Required work:
Copy out each line of the data below in which "will" appears.

Stored dataset items:
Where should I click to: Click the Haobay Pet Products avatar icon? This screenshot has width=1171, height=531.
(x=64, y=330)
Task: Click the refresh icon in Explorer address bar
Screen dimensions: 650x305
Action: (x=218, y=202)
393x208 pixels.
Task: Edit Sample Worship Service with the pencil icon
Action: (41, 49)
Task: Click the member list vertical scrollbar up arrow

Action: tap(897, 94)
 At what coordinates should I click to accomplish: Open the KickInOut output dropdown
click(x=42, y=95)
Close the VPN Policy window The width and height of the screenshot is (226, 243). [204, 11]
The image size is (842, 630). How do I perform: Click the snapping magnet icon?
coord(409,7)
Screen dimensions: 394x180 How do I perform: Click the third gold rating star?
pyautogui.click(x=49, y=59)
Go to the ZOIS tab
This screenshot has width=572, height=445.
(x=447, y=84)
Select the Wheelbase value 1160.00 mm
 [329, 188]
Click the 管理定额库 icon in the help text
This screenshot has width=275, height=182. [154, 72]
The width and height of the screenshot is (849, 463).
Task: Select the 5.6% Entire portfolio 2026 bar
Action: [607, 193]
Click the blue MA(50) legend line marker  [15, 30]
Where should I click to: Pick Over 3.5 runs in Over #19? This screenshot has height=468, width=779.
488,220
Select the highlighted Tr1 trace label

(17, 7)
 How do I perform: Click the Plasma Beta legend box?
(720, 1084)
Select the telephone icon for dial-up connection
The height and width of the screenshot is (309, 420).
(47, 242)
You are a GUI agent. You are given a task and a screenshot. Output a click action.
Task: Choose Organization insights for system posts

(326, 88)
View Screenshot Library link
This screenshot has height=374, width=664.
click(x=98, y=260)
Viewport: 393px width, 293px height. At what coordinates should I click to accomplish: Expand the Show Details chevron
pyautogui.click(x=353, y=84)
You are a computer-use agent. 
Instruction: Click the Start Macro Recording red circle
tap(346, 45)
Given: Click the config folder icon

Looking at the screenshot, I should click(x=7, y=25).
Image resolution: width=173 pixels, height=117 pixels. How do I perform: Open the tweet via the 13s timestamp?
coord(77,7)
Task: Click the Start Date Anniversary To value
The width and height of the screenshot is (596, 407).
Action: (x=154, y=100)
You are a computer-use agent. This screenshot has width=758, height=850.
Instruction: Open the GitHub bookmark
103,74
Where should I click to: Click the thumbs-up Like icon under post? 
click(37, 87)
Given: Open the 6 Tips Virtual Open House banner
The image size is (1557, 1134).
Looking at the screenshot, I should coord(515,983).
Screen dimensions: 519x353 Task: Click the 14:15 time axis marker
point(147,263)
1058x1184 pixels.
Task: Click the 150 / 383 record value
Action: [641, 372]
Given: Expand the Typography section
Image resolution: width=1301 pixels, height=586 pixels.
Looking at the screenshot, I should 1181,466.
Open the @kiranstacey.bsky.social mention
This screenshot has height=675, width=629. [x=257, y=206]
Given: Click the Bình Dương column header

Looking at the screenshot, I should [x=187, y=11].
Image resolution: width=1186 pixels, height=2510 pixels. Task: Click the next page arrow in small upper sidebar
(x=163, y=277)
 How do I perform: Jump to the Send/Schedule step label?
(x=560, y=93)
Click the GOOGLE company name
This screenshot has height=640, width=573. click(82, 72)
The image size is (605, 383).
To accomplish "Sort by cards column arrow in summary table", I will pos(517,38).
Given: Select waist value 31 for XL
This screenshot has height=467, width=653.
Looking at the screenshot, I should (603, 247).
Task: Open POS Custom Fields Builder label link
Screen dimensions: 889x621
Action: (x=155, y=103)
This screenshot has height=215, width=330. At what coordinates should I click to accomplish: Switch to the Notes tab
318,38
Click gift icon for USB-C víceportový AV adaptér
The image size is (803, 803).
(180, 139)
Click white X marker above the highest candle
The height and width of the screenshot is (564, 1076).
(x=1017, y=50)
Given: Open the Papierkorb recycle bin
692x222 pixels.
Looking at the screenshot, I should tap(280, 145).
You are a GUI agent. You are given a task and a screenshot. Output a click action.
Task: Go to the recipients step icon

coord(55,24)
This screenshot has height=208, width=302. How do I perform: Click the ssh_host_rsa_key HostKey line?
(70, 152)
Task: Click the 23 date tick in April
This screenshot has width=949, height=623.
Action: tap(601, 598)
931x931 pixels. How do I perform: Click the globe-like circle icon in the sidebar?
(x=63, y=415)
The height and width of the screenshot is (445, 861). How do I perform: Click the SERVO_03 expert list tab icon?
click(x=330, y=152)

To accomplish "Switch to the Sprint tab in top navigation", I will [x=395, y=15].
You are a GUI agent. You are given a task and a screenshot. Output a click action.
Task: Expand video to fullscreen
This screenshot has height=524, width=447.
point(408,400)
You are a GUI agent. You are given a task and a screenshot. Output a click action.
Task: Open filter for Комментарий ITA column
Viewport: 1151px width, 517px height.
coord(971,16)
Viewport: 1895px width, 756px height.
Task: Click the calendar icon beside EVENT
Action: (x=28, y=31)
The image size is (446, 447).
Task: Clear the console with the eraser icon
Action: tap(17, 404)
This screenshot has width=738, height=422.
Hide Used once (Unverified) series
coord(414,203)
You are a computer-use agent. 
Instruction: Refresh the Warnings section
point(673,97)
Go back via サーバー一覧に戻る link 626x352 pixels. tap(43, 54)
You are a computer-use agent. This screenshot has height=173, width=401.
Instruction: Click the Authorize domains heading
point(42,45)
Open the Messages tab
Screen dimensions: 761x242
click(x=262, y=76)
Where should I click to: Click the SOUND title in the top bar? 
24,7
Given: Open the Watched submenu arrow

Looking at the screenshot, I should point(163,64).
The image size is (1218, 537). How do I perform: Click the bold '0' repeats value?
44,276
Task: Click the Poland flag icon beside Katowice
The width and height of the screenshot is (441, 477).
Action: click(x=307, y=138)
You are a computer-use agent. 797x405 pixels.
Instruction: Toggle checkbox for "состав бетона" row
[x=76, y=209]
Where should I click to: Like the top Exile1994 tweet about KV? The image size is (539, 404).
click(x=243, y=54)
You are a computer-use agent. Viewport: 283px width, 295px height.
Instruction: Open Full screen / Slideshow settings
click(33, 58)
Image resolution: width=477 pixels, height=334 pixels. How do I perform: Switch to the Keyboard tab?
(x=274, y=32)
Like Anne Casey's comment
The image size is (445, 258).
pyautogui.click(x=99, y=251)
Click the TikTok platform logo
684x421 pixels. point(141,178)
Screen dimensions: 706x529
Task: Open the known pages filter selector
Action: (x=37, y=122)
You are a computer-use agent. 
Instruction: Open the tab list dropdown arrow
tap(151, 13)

Task solution:
To accomplish "Sort by cards column arrow in summary table", I will pos(517,38).
To accomplish "Switch to the Sprint tab in top navigation", I will [x=395, y=15].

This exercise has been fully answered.